CAMBRIDGE may well be proud of its historian; and it will do well to add to its pride a sense of gratitude for his powers of long continuance at a heroic task. His first volume appeared in 1873, and the second in 1884. His ruling passion both for the fulfilment of hi purpose and for consistent completeness in detail shews no sign of failing.

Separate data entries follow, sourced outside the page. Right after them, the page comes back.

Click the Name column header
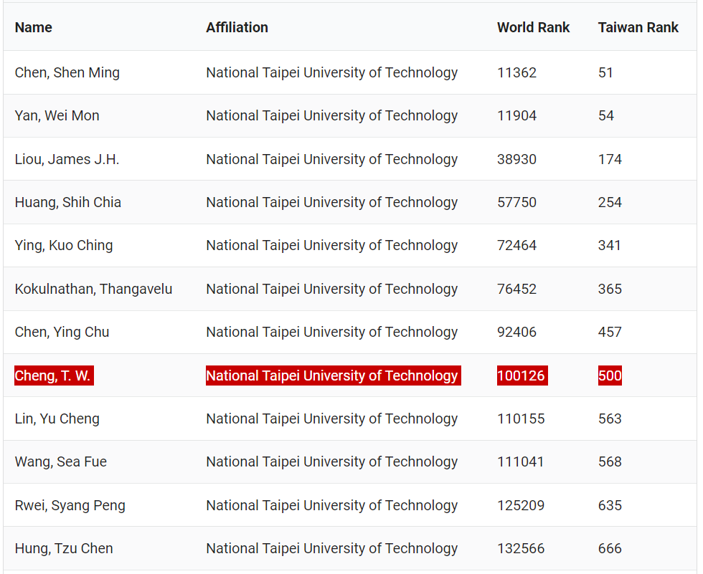33,27
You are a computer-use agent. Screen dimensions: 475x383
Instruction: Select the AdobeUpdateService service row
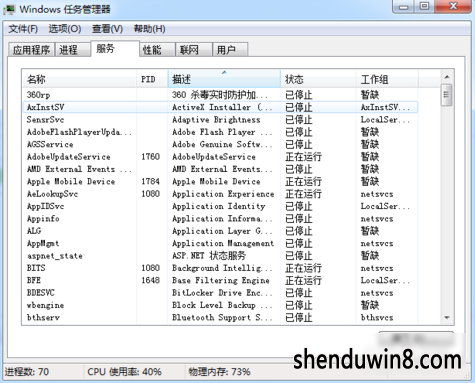coord(220,157)
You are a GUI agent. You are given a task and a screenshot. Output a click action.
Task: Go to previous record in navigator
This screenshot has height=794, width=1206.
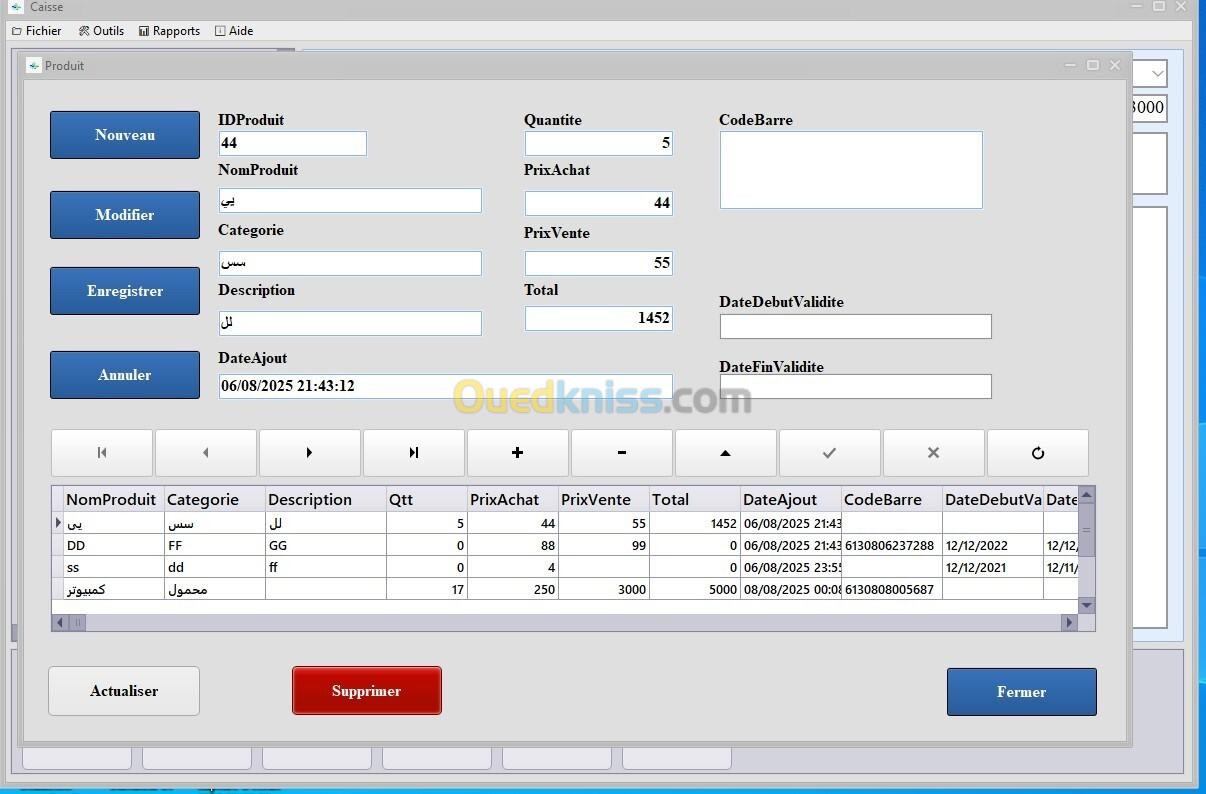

The measure of accomplishment already attained absolves a reviewer from any description of Mr Mullinger's familiar method. Students are prepared now for a Cambridge historian who takes all contemporary academic life within his purview; in fact, a fairly compendious record of the sister University could be compiled from these pages. We also get frequent glimpses of foreign academies, but it is still more interesting to come in mid course upon proposals for provincial Universities in England; in 1642 both Manchester and York desired permission to set up such bodies in their midst, the Lancastrians, because they had 'many ignorant and unlearned ministers amongst us' who were not 'able to convince and discourage Papists', and the Yorkshiremen, because they had two suitable buildings, of which one, St William's College, as Mr Mullinger may care to notice, has recently been 'redeemed by worthy benefactors' to the perpetual uses of the Northern Convocation.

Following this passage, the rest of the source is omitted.